While this survey reports the impact IPF has on patients’ lives and supports the need to address the unmet needs of patients’ and their caregivers, several limitations must be addressed. The survey was not designed to exclusively evaluate patients’ experiences of IPF. No formal measure of quality of life was implemented and patients were not randomly selected for participation in the survey. Furthermore, the sample size was small, although this is typical of other surveys that have been conducted in patients with IPF [2, 6, 11].
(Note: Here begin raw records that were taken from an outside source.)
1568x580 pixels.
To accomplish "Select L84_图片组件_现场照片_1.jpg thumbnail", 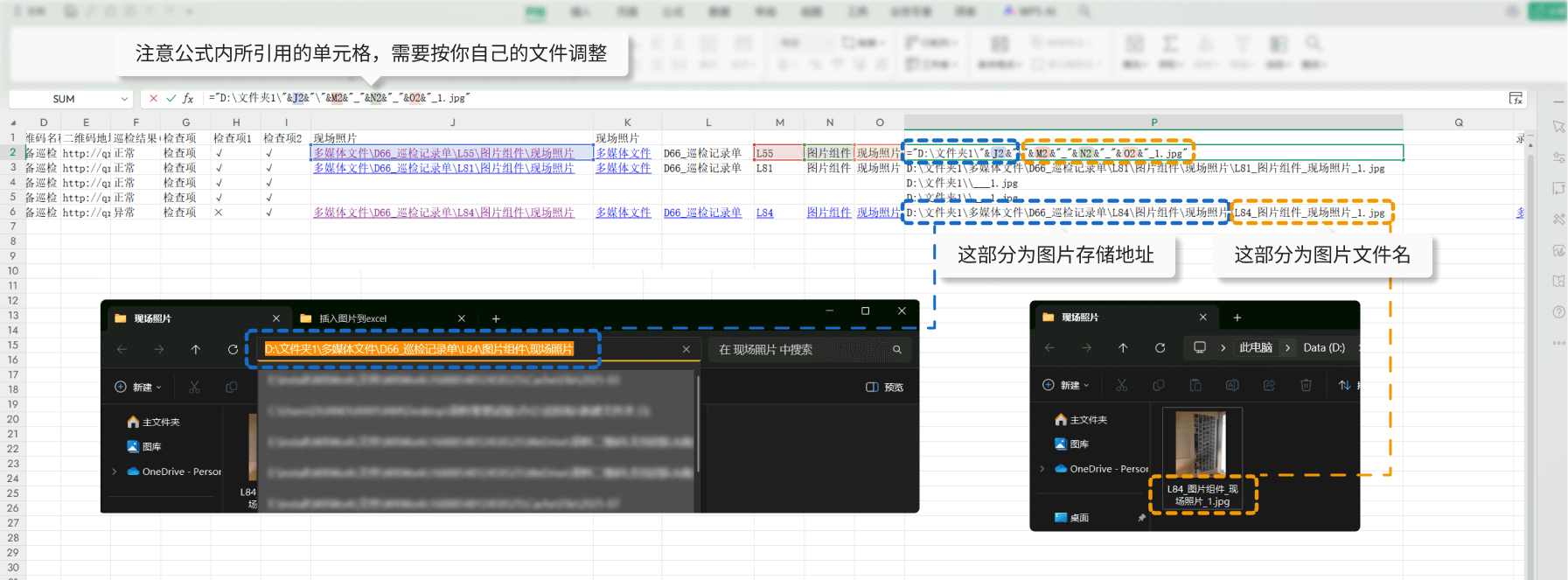I will click(x=1202, y=455).
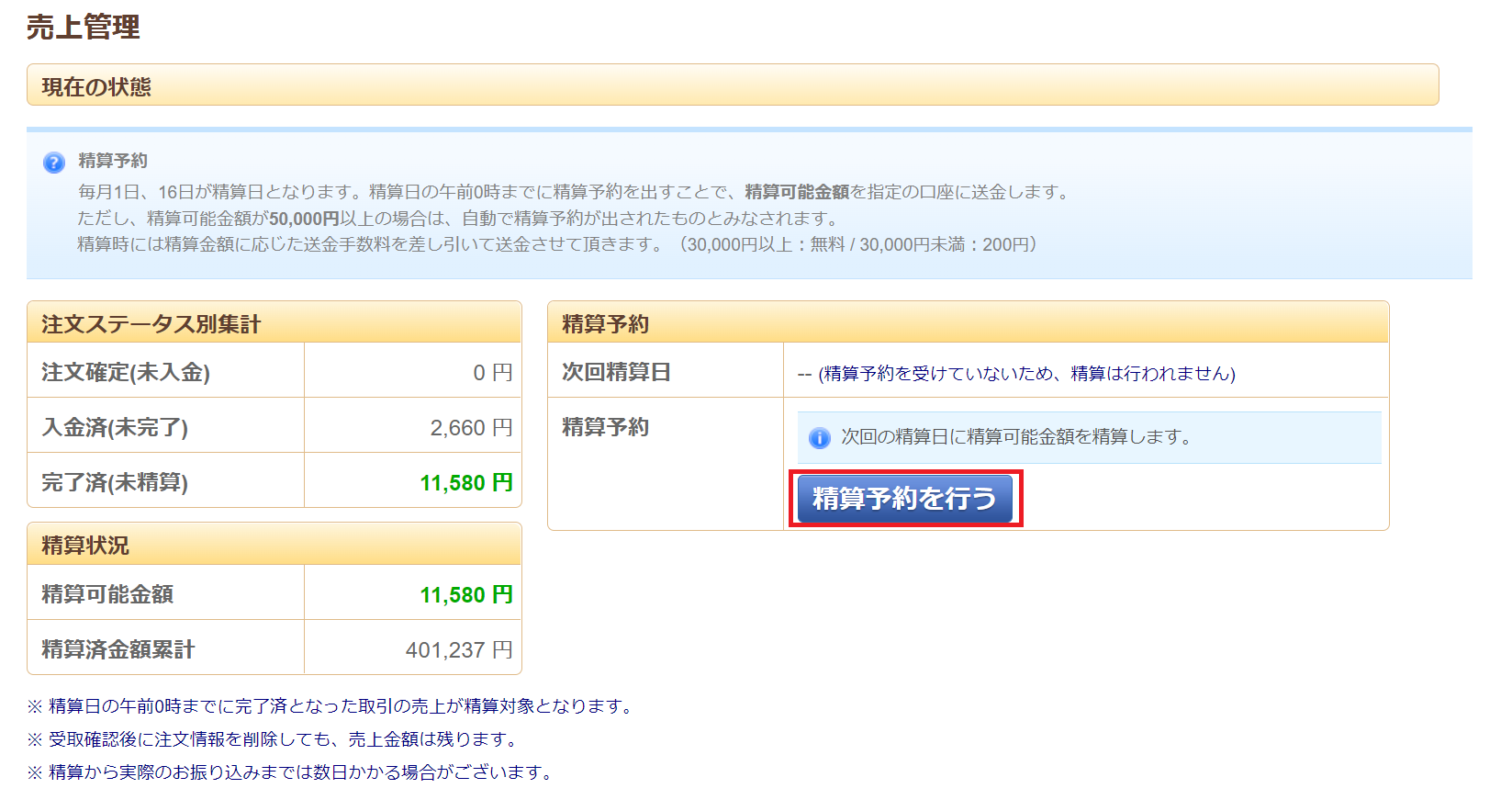Click the 2,660 円 amount value
The height and width of the screenshot is (811, 1512).
(x=471, y=427)
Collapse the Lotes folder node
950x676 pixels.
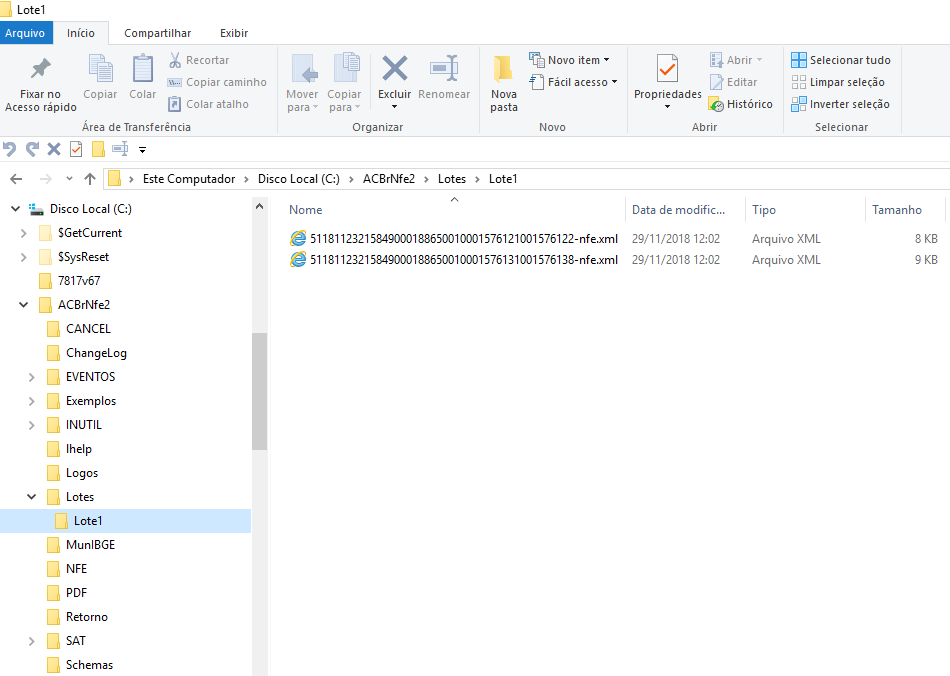(31, 497)

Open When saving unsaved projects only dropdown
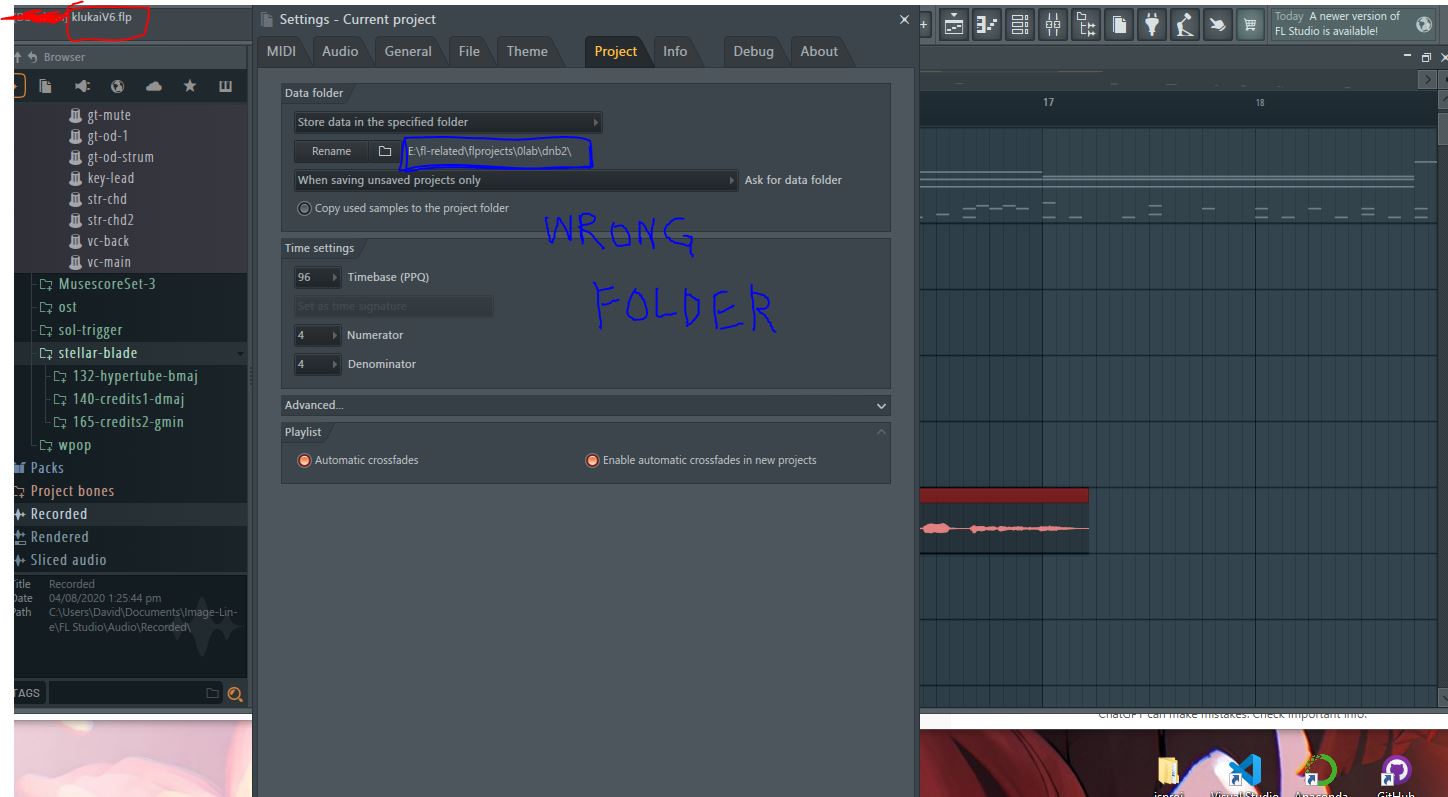[x=516, y=180]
Developments in IPF management and disease awareness

As a result of surveys such as this one, many aspects of care for patients with IPF in Europe have changed since 2012. In 2013, the patient support initiative ‘IPF Care’ was established in eight European countries, to provide help and education for patients treated with pirfenidone through frequent discussions with ILD specialist nurses. The benefits of the programme are already receiving recognition, such as in the UK where 66 % of patients who reported an adverse event during the ‘IPF Care’ programme remained on maintenance therapy [13], and in Austria, where 96 % of patients who started pirfenidone with the support of ‘IPF Care’ remained on treatment for ≥3 months compared with only 64 % of patients who were not enrolled in the programme [13]. The success of ‘IPF Care’ demonstrates the value that patient support programmes can offer as a tool for complementing and enhancing the support provided by healthcare systems, and as a forum within which to discuss patients’ worries. Other initiatives include IPF World Week, established in 2012, to raise awareness of the disease through its ‘Blowing Bubbles’ campaign in several European countries [33], and the European IPF Patient Charter, established to support equal access to IPF treatment and care standards in Europe [34].
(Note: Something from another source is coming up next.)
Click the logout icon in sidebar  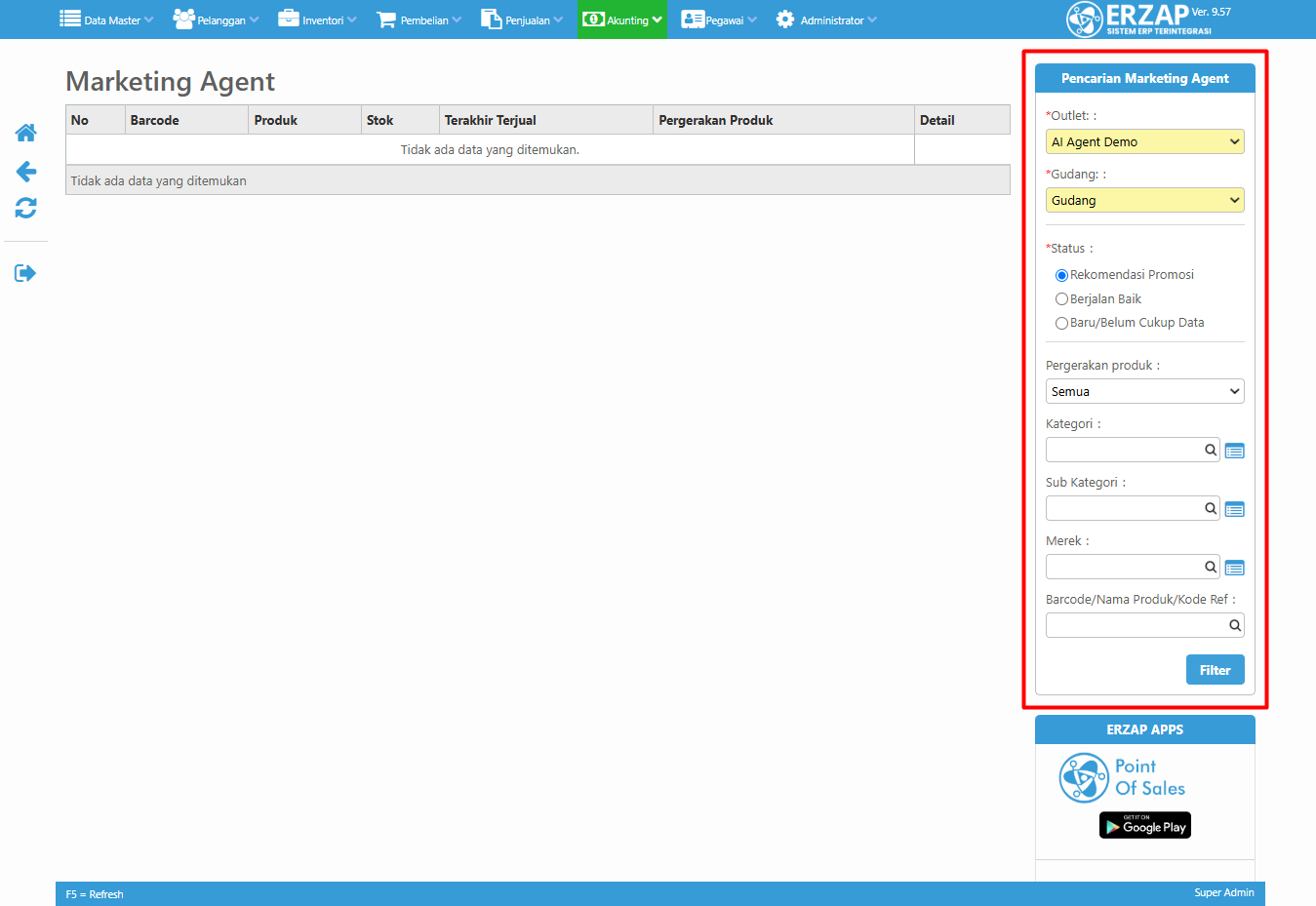click(25, 273)
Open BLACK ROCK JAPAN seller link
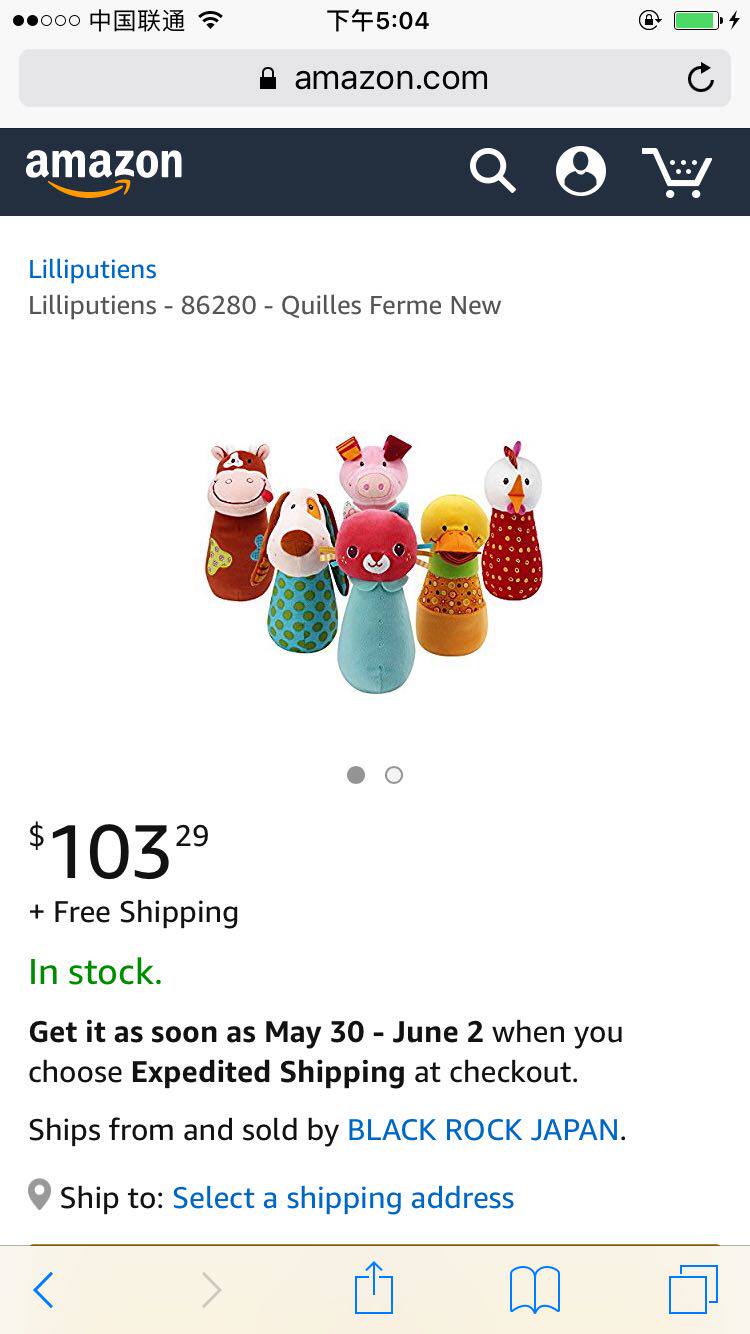750x1334 pixels. 483,1130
In the UK specifically, there have been many advances in IPF, including the launch of two patient advocacy groups (Pulmonary Fibrosis Trust in 2011 [35] and Action for Pulmonary Fibrosis in 2013 [36]), which provide information and support to patients, and the launch of a clinical pathway for IPF in early 2015 [37]. Furthermore, the BLF has supported the development of many projects, including an IPF Patient Charter (supported by multidisciplinary IPF experts, patients and caregivers) [38], a survey evaluating patients' experiences in England [22] and numerous sources of patient information. The BLF is also contemplating the development testing the feasability of a personal organiser for patients with IPF in the UK.

In Italy, general awareness of IPF is slowly improving; for example, there are several patient associations, including RespiRARE in Sicily, dedicated to rare lung diseases [39] and Ama Fuori dal Buio, which is very active in supporting patients and providing them with disease information [40]. The Observatory for Rare Disease conducted a successful social-media campaign inviting people to post pictures or videos of them trying not to breathe, to raise awareness of IPF [41], and in 2013, a patient- and caregiver-specific website was launched with disease information in Italian [42]. Italian clinical guidelines for IPF were also recently published [43]. In Germany, the patient association Lungenfibrose e.V is also very active in supporting patients and providing disease information [44], and clinical guidelines for IPF were launched in 2013 [45].
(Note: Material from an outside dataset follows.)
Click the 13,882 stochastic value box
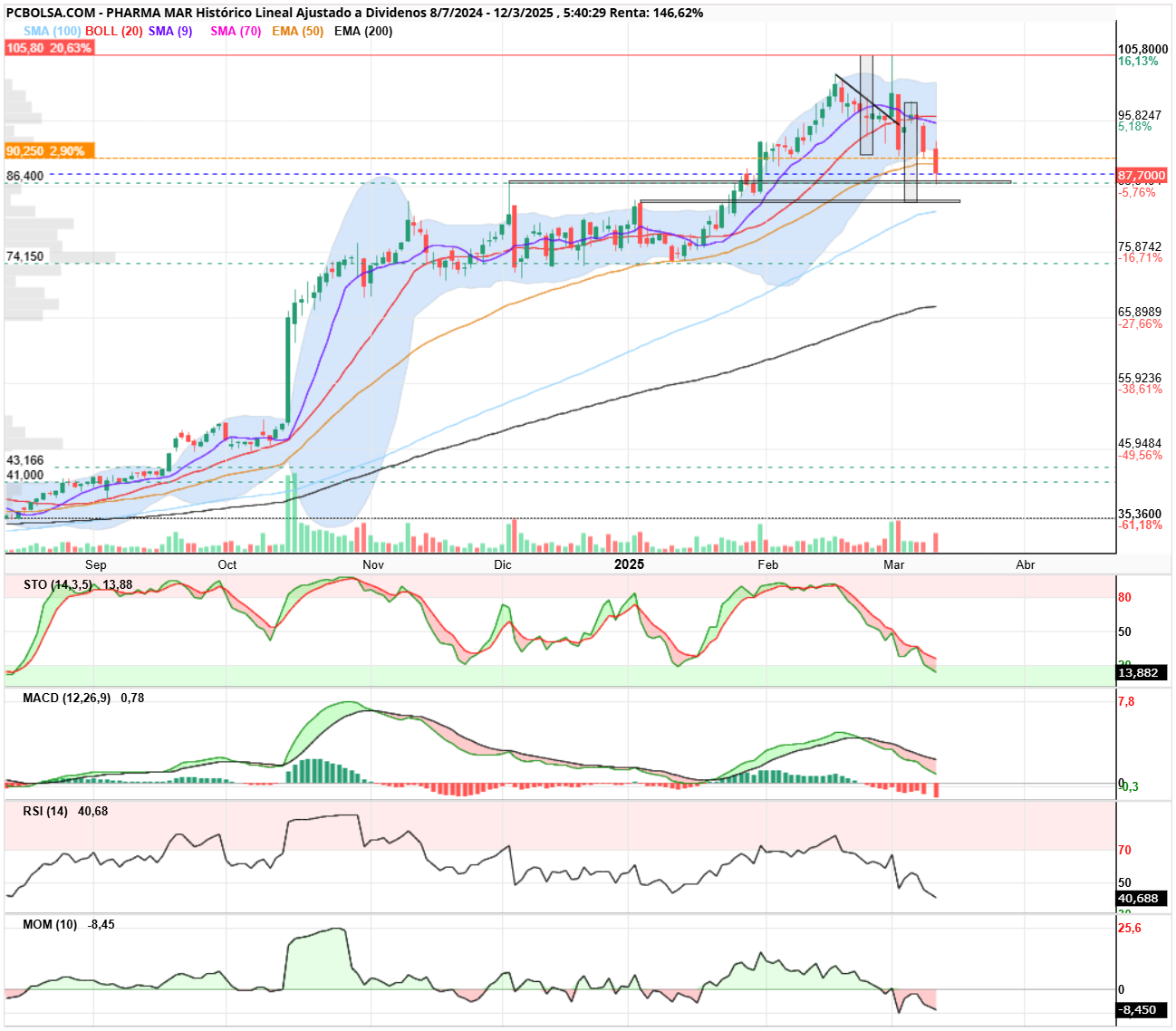 click(1142, 673)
Future directions in IPF management and disease awareness

Nevertheless, more work is still needed to improve the diagnosis and management of IPF. In this study, most patients reported a delayed diagnosis and this is not uncommon for IPF and other rare diseases [46], as demonstrated by the results of the BLF’s recent survey where many patients with IPF in England reported struggling to obtain a diagnosis [22]. Patients in the BLF survey also reported not having access to information about IPF that they could understand, having to navigate their own care pathway, and a lack of access to an ILD specialist nurse. We should, therefore, continue to seek each patient’s perspective on their disease and treatment, so that the information and care they receive can be tailored to their specific needs, thereby providing the support they and their families require to live with IPF.